まるで声が届いていないかのように、比呂士は静かに本を読む。
「もう、わかったから……」
浮かんだ涙を飲み込もうとすると、鼻の奥が痛くなった。
喉が締め付けられるようで苦しい。
やっぱり言わなきゃ。
中途半端な言葉で誤魔化してもダメだ。
どんなに言いにくくても、きっちり謝らない限り許されない。
気持ちを落ち着けるようにゆっくり息を吸って、口を開く。
「……ご、めんなさ……ぃ……」
意を決して出したはずの声は、あまりにもか細く情けなかった。
「……比呂士…ごめんなさ………っく……ごめんなさい……」
「……反省しましたか?」
比呂士は本に視線を落としたまま口を開いた。
「………っく……したっ……ちゃんと、反省したからぁっ……」
やっと返ってきた比呂士の声で、余計に涙が流れだした。
手で拭いきれない滴が、顎を伝って胸元にポタポタと落ちていく。
「さん」
比呂士はようやく本を閉じてこっちに目を向けた。
「謝るようには言いましたが、ただ謝りさえすればいいということではありません。
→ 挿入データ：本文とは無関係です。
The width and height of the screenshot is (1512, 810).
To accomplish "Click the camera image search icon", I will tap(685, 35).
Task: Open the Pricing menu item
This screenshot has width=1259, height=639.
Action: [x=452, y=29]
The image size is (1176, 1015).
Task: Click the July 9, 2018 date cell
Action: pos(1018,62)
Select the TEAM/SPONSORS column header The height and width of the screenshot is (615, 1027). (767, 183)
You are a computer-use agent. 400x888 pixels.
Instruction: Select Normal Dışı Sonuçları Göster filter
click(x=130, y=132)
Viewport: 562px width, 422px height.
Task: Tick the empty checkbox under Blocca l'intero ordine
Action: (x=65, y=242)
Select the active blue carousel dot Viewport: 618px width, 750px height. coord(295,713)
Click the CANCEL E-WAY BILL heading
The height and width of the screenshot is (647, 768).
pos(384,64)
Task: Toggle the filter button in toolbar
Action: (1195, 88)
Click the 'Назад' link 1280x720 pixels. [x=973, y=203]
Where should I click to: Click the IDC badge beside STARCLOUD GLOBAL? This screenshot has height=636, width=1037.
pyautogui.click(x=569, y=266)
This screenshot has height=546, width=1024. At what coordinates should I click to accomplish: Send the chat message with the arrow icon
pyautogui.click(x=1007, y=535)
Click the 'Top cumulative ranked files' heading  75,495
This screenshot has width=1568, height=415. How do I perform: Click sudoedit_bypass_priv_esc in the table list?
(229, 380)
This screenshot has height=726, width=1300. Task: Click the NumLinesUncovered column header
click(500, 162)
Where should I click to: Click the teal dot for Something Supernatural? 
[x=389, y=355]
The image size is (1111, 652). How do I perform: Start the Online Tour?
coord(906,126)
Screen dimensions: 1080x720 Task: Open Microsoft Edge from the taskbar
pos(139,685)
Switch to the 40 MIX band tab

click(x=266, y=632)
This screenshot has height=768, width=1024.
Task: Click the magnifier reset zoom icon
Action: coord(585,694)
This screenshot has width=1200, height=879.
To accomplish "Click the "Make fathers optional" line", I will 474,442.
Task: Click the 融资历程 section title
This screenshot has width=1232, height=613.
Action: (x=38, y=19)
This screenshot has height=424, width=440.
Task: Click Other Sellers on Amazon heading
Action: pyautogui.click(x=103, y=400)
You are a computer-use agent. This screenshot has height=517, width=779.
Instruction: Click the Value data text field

心から謝っているかどうかは見ればわかります」
すすり上げながらも、比呂士を懸命に見つめる。
「相手に誠意が伝わらなければ、謝罪の意味がありませんよ。わかりましたね?」
比呂士の目を見ながら、しっかりとうなずく。
すると、いいでしょう、と比呂士は表情を緩めた。
「……お仕置き、は?」
「反省したのでしょう? ならば今日はおしまいですよ」
てっきり叩かれると思ったのに。
私の心中を察したのか、比呂士は穏やかに微笑む。
「きちんと自分から謝れましたね。感心です」
そう言って、猫でもさわるみたいに私の髪の毛を撫でた。
<あとがき>
たぶんね、柳生は柳生で、読んでた本の1行も頭に入ってない。
結局お仕置き原因はわからずじまいですが、しでかしたことの問題じゃないんです。態度の問題です。
そういうことですね。
決して、考えてなかったとかじゃありませんよ。
結局この二人、真面目カップルなんだと思います。